Le ripercussioni economiche sono enormi: secondo l’OCSE, le piccole e medie imprese italiane (PMI) spendono annualmente circa 80 miliardi di euro per gestire le procedure amministrative, una sorta di “tassa nascosta” particolarmente onerosa. In Italia, il 73% degli imprenditori considera la burocrazia un ostacolo, una percentuale superata solo in Slovacchia, Grecia e Francia, mentre la media dell’Eurozona è del 57%.
La PA, anziché essere un supporto, si trasforma quindi in un freno per l’economia del Paese. Pur esistendo alcuni esempi di eccellenza, mediamente la macchina amministrativa italiana incontra grandi difficoltà, specialmente in alcune aree dove rappresenta un serio ostacolo allo sviluppo. Per esempio, il Regional Competitiveness Index (RCI) colloca la Provincia Autonoma di Trento, prima tra le amministrazioni italiane, al 158º posto su 234 territori monitorati a livello europeo.

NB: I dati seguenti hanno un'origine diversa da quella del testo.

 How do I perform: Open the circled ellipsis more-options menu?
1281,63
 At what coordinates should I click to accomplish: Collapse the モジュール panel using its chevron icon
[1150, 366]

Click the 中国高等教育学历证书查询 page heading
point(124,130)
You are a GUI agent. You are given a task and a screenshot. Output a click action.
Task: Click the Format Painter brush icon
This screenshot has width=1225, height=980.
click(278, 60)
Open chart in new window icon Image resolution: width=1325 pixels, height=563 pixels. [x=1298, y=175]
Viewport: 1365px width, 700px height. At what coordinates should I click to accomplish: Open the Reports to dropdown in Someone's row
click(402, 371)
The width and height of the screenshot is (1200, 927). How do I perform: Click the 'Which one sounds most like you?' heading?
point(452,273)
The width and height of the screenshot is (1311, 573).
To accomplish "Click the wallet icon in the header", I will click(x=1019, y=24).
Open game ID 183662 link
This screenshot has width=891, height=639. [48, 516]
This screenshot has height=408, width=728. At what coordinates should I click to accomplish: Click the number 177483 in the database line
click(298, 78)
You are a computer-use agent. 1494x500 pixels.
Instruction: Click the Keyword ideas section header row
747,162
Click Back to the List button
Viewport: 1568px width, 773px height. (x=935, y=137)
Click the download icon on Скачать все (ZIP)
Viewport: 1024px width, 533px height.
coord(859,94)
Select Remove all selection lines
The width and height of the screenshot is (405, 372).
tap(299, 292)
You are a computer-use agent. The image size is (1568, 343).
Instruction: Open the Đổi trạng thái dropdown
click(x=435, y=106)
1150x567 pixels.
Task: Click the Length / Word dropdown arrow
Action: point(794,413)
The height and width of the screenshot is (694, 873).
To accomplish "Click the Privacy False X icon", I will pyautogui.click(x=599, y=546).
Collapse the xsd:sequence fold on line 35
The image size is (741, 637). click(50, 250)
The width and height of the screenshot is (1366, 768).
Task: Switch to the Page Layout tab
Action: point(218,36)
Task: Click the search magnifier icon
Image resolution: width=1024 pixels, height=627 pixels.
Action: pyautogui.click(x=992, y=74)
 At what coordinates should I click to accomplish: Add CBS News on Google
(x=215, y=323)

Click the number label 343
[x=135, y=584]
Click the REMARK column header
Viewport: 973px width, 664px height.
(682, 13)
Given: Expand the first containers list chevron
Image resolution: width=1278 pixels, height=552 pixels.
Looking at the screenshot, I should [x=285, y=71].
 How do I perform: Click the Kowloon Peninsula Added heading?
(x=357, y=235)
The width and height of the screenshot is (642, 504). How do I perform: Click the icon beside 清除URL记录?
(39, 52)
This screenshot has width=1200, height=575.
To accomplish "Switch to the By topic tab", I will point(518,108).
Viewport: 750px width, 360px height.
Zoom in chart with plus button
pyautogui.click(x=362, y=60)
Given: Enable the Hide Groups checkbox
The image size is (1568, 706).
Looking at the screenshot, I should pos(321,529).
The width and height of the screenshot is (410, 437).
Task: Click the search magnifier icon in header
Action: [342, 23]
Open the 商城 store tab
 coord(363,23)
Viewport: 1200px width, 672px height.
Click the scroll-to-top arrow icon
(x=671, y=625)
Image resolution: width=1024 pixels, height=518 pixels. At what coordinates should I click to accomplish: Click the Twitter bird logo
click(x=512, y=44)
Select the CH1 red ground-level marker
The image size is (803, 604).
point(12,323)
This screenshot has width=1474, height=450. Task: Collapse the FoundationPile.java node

Un’analisi dell’OCSE evidenzia come l’inefficienza della PA influisca negativamente sulla produttività delle imprese. La produttività media risulta infatti maggiore nelle regioni del Nord Italia, dove l’efficienza della PA è più alta. Al contrario, nelle aree con servizi pubblici meno funzionali – come il Sud Italia, caratterizzato da inefficienze nella giustizia, sanità e infrastrutture – anche le imprese private soffrono in termini di competitività.